Ancient History Sourcebook:
Thucydides (c.460/455-c.399 BCE):
Pericles' Funeral Oration
from the Peloponnesian War (Book 2.34-46)
This famous speech was given by the Athenian leader
Pericles after the first battles of the Peloponnesian War. Funerals after
such battles were public rituals and Pericles used the occasion to make a
classic statement of the value of democracy.
Thucydides’ Introduction:
In
the same winter the Athenians gave a funeral at the public cost to those who
had first fallen in this war. It was a custom of their ancestors, and the
manner of it is as follows. Three days before the ceremony, the bones of the
dead are laid out in a tent which has been erected; and their friends bring
to their relatives such offerings as they please. In the funeral procession
cypress coffins are borne in cars, one for each tribe; the bones of the
deceased being placed in the coffin of their tribe. Among these is carried
one empty bier decked for the missing, that is, for those whose bodies could
not be recovered. Any citizen or stranger who pleases, joins in the
procession: and the female relatives are there to wail at the burial. The
dead are laid in the public sepulchre
in the Beautiful suburb of the city[JS1],
in which those who fall in war are always buried; with the exception of those
slain at Marathon[JS2],
who for their singular and extraordinary valour were interred on the spot
where they fell. After the bodies have been laid in the earth, a man chosen
by the state, of approved wisdom and eminent reputation, pronounces over them
an appropriate panegyric; after which all retire. Such is the manner of the
burying; and throughout the whole of the war, whenever the occasion arose,
the established custom was observed. Meanwhile these were the first that had
fallen, and Pericles, son of Xanthippus, was chosen to pronounce their
eulogium. When the proper time arrived, he advanced from the sepulchre to an
elevated platform in order to be heard by as many of the crowd as possible,
and spoke as follows:
"Most
of my predecessors in this place have commended him who made this speech part
of the law, telling us that it is well that it should be delivered at the
burial of those who fall in battle. For myself, I should have thought that the worth which had displayed itself in
deeds would be sufficiently rewarded by honours also shown by deeds[JS3];
such as you now see in this funeral prepared at the people's cost. And I
could have wished that the reputations of many brave men were not to be
imperilled in the mouth of a single individual, to stand or fall according as
he spoke well or ill. For it is hard to speak properly upon a subject where
it is even difficult to convince your hearers that you are speaking the truth[JS4].

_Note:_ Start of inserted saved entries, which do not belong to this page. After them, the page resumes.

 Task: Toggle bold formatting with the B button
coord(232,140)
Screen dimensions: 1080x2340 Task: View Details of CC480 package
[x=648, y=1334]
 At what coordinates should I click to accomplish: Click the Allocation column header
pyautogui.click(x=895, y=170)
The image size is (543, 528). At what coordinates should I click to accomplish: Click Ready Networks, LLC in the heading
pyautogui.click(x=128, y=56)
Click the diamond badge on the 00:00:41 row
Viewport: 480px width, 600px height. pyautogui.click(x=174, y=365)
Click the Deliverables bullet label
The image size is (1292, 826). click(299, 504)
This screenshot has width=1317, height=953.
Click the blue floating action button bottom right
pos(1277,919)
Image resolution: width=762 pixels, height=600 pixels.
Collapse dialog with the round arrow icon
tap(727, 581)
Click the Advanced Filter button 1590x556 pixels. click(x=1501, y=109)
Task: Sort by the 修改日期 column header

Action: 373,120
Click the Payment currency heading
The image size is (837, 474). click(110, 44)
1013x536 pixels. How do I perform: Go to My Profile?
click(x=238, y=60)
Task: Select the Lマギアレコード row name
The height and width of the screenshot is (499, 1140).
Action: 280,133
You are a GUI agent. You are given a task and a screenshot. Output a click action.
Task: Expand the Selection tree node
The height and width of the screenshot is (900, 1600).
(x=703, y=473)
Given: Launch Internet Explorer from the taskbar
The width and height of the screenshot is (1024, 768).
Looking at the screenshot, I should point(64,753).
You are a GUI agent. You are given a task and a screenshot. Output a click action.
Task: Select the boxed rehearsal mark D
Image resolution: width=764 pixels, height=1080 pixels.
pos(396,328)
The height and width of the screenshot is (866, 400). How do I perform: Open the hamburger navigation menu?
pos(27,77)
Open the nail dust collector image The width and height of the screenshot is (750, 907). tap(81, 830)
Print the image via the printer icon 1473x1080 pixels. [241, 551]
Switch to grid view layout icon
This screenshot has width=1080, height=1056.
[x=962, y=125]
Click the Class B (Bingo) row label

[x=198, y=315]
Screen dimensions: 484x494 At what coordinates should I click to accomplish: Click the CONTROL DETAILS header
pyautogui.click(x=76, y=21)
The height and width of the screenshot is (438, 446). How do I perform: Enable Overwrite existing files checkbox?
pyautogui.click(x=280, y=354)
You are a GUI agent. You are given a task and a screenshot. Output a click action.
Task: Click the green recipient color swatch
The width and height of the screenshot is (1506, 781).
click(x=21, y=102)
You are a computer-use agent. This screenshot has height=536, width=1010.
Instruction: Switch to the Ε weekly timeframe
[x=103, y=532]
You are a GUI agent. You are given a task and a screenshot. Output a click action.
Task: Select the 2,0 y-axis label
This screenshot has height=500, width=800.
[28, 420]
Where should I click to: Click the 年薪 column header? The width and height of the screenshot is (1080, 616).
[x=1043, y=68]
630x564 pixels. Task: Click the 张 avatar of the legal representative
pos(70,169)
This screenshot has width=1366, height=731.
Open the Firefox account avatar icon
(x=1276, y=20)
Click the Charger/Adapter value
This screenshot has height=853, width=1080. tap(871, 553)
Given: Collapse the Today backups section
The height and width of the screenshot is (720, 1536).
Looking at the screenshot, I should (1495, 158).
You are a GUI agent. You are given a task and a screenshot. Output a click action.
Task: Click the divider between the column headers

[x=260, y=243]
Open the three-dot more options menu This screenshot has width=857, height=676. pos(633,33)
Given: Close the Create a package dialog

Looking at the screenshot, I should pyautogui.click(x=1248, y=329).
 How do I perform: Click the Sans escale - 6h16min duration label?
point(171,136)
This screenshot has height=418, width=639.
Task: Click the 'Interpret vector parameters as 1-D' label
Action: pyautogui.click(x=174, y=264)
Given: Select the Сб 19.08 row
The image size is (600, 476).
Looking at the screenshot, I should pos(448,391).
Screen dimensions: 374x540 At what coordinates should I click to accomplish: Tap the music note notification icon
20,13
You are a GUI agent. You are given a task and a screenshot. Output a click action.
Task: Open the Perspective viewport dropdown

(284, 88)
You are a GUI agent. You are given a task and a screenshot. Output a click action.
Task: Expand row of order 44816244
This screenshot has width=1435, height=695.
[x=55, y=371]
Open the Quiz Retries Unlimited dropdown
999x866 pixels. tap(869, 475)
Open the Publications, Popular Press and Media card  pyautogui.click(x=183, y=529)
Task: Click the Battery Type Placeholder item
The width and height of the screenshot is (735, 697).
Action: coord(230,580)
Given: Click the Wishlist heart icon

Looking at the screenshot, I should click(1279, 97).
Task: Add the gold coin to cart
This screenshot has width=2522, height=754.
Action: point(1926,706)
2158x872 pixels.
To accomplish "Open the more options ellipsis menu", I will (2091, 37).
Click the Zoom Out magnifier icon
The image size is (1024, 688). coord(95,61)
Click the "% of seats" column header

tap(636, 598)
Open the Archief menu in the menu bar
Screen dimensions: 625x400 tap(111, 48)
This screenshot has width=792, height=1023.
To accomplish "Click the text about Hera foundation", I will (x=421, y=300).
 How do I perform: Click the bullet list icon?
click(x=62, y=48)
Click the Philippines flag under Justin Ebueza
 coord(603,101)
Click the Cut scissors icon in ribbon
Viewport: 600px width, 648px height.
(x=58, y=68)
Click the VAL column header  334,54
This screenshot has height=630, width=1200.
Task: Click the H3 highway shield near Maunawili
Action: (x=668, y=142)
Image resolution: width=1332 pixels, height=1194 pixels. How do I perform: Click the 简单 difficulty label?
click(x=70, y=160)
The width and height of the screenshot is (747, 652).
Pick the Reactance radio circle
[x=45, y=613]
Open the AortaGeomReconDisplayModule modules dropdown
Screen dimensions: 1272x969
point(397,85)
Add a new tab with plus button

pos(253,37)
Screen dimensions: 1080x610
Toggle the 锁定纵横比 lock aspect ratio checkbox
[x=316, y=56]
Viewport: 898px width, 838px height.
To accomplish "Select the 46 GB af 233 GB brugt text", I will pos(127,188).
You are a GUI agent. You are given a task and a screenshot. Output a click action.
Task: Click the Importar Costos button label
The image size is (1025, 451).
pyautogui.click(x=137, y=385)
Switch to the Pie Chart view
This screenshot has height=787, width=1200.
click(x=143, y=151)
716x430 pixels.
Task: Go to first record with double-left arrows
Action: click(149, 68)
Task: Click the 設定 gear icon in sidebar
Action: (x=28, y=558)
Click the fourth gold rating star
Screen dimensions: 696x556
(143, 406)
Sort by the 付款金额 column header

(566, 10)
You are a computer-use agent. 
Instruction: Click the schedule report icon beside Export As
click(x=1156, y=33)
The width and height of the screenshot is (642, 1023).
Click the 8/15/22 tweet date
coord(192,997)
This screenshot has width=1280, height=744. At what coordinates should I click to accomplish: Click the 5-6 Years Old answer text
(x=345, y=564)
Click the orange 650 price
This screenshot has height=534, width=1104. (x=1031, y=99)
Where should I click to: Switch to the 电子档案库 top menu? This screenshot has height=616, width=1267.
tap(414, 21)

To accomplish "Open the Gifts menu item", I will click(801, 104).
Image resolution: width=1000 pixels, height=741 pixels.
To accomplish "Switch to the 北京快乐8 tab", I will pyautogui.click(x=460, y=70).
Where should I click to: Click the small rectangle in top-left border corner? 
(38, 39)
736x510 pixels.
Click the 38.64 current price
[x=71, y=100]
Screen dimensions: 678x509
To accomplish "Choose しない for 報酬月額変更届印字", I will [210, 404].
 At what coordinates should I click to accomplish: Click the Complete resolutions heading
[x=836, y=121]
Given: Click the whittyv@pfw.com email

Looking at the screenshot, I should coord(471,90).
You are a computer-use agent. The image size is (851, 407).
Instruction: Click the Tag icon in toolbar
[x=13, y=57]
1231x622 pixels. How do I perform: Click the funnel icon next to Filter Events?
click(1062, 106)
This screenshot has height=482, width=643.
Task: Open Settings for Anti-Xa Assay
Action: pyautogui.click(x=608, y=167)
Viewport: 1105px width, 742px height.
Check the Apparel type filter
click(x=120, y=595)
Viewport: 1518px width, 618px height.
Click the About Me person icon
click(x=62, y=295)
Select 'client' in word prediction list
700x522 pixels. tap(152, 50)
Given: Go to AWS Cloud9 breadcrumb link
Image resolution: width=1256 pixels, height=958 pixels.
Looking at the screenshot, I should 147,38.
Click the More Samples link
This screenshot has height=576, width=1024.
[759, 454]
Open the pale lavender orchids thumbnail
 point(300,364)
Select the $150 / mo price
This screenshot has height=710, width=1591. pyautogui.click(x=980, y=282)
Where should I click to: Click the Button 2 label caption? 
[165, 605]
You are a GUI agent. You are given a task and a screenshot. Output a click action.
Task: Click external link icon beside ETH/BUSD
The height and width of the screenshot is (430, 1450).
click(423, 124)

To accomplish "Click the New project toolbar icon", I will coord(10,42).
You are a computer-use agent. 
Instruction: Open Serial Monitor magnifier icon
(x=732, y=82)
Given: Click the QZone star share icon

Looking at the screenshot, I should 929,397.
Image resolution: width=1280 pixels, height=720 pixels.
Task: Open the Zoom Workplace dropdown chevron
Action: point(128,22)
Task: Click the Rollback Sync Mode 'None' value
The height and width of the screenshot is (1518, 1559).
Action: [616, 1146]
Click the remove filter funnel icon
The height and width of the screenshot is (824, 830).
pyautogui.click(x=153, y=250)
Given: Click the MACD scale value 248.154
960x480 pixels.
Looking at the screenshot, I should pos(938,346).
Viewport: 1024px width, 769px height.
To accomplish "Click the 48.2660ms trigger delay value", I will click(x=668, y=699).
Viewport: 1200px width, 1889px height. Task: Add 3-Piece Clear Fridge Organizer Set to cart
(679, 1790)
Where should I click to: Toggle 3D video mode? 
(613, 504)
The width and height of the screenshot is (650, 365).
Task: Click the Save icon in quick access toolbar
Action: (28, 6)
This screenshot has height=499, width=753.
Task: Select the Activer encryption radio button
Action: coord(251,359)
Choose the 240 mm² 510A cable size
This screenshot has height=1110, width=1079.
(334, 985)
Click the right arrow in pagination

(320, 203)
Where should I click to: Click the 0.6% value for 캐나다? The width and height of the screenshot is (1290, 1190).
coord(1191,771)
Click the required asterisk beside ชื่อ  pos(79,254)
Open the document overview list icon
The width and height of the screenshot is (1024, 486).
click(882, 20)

On the one hand, the friend who is familiar with every fact of the story may
think that some point has not been set forth with that fullness which he
wishes and knows it to deserve; on the other, he who is a stranger to the
matter may be led by envy to suspect exaggeration if he hears anything above
his own nature. For men can endure to hear others praised only so long as
they can severally persuade themselves of their own ability to equal the
actions recounted: when this point is passed, envy comes in and with it
incredulity. However, since our ancestors have stamped this custom with their
approval, it becomes my duty to obey the law and to try to satisfy your
several wishes and opinions as best I may.
"I shall begin with our ancestors[JS5]:
it is both just and proper that they should have the honour of the first
mention on an occasion like the present. They dwelt in the country without
break in the succession from generation to generation, and handed it down
free to the present time by their valour. And if our more remote ancestors
deserve praise, much more do our own fathers, who added to their inheritance
the empire which we now possess, and spared no pains to be able to leave
their acquisitions to us of the present generation. Lastly, there are few
parts of our dominions that have not been augmented by those of us here, who
are still more or less in the vigour of life; while the mother country has
been furnished by us with everything that can enable her to depend on her own
resources whether for war or for peace. That part of our history which tells
of the military achievements which gave us our several possessions, or of the
ready valour with which either we or our fathers stemmed the tide of Hellenic
or foreign aggression, is a theme too familiar to my hearers for me to dilate
on, and I shall therefore pass it by. But
what was the road by which we reached our position, what the form of
government under which our greatness grew, what the national habits out of
which it sprang; these are questions which I may try to solve before I
proceed to my panegyric upon these men[JS6];
since I think this to be a subject upon which on the present occasion a
speaker may properly dwell, and to which the whole assemblage, whether
citizens or foreigners, may listen with advantage.
"Our
constitution does not copy the laws of neighbouring states; we are rather a
pattern to others than imitators ourselves. Its administration favours the
many instead of the few; this is why it is called a democracy [JS7] .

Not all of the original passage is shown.